[PROBLEM DETAILS]: Each line of the data must be set down again without a single difference.

(Stored items)
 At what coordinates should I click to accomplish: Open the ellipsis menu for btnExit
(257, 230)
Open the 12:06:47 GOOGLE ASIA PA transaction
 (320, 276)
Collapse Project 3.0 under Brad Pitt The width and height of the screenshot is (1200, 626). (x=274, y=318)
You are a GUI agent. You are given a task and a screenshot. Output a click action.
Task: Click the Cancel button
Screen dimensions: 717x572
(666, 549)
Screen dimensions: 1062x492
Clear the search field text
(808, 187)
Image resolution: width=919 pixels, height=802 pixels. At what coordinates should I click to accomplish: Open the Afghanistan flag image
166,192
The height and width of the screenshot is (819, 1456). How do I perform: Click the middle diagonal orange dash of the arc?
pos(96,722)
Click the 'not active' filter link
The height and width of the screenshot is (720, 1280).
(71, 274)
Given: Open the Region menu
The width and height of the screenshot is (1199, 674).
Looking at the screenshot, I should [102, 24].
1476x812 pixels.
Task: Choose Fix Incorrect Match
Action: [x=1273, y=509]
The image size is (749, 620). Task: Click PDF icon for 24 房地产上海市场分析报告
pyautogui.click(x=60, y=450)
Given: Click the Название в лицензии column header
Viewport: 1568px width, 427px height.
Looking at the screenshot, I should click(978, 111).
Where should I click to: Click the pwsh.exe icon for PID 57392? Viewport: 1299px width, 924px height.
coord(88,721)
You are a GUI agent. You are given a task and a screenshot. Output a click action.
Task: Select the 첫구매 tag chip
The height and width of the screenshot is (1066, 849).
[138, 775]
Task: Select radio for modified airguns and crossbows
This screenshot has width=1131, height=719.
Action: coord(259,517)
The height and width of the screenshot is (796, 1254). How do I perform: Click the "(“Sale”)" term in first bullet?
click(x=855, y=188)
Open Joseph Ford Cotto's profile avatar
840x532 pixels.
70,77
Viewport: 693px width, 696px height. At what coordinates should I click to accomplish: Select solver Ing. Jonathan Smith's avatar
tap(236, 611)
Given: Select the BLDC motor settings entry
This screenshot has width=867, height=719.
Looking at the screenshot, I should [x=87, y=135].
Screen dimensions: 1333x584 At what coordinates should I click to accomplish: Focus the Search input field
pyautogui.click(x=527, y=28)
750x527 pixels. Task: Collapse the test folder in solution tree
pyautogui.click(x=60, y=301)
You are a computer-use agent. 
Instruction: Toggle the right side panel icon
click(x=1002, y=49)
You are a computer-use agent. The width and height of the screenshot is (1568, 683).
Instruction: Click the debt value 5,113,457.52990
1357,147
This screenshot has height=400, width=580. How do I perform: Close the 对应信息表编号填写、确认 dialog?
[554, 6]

[WRITTEN REPLY]:
 At what coordinates should I click to accomplish: Open the ellipsis menu for btnExit
(257, 230)
Open the 12:06:47 GOOGLE ASIA PA transaction
 (320, 276)
Collapse Project 3.0 under Brad Pitt The width and height of the screenshot is (1200, 626). (x=274, y=318)
You are a GUI agent. You are given a task and a screenshot. Output a click action.
Task: Click the Cancel button
Screen dimensions: 717x572
(666, 549)
Screen dimensions: 1062x492
Clear the search field text
(808, 187)
Image resolution: width=919 pixels, height=802 pixels. At what coordinates should I click to accomplish: Open the Afghanistan flag image
166,192
The height and width of the screenshot is (819, 1456). How do I perform: Click the middle diagonal orange dash of the arc?
pos(96,722)
Click the 'not active' filter link
The height and width of the screenshot is (720, 1280).
(71, 274)
Given: Open the Region menu
The width and height of the screenshot is (1199, 674).
Looking at the screenshot, I should [102, 24].
1476x812 pixels.
Task: Choose Fix Incorrect Match
Action: [x=1273, y=509]
The image size is (749, 620). Task: Click PDF icon for 24 房地产上海市场分析报告
pyautogui.click(x=60, y=450)
Given: Click the Название в лицензии column header
Viewport: 1568px width, 427px height.
Looking at the screenshot, I should click(978, 111).
Where should I click to: Click the pwsh.exe icon for PID 57392? Viewport: 1299px width, 924px height.
coord(88,721)
You are a GUI agent. You are given a task and a screenshot. Output a click action.
Task: Select the 첫구매 tag chip
The height and width of the screenshot is (1066, 849).
[138, 775]
Task: Select radio for modified airguns and crossbows
This screenshot has width=1131, height=719.
Action: coord(259,517)
The height and width of the screenshot is (796, 1254). How do I perform: Click the "(“Sale”)" term in first bullet?
click(x=855, y=188)
Open Joseph Ford Cotto's profile avatar
840x532 pixels.
70,77
Viewport: 693px width, 696px height. At what coordinates should I click to accomplish: Select solver Ing. Jonathan Smith's avatar
tap(236, 611)
Given: Select the BLDC motor settings entry
This screenshot has width=867, height=719.
Looking at the screenshot, I should [x=87, y=135].
Screen dimensions: 1333x584 At what coordinates should I click to accomplish: Focus the Search input field
pyautogui.click(x=527, y=28)
750x527 pixels. Task: Collapse the test folder in solution tree
pyautogui.click(x=60, y=301)
You are a computer-use agent. 
Instruction: Toggle the right side panel icon
click(x=1002, y=49)
You are a computer-use agent. The width and height of the screenshot is (1568, 683).
Instruction: Click the debt value 5,113,457.52990
1357,147
This screenshot has height=400, width=580. How do I perform: Close the 对应信息表编号填写、确认 dialog?
[554, 6]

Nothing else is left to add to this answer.